▶ _Work to complete_
Print the records exactly as written, and let no picture into the answer.

▼

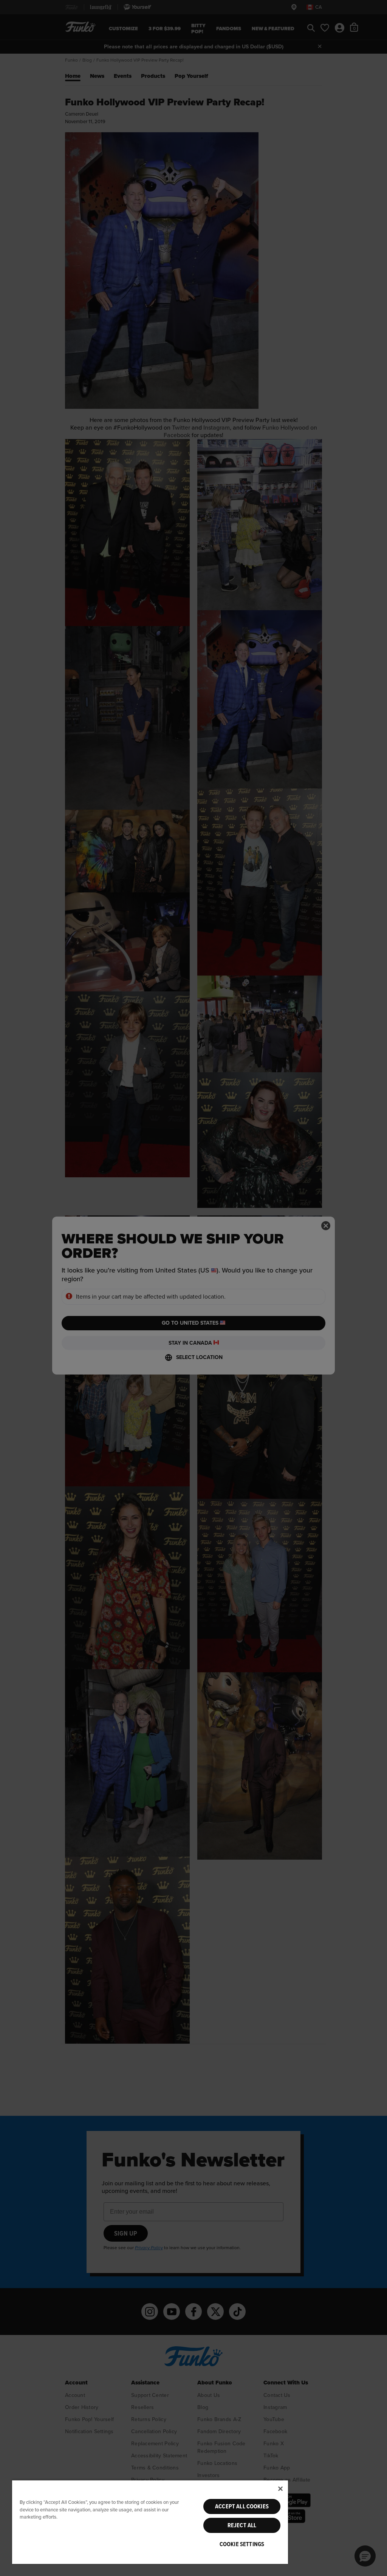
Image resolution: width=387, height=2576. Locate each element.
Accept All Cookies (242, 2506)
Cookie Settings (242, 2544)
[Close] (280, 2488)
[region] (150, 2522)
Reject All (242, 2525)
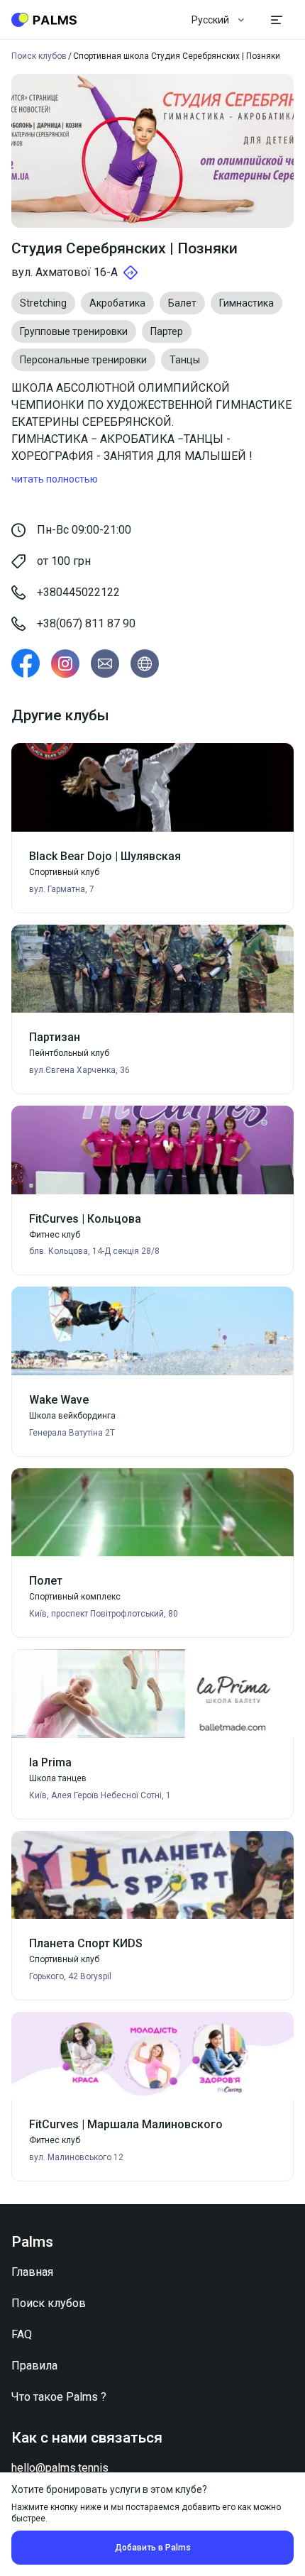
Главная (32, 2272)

▲

▶ _Reply_
Image resolution: width=387, height=2576. Locate each element.
Accept All Cookies (242, 2506)
Cookie Settings (242, 2544)
[Close] (280, 2488)
[region] (150, 2522)
Reject All (242, 2525)
Главная (32, 2272)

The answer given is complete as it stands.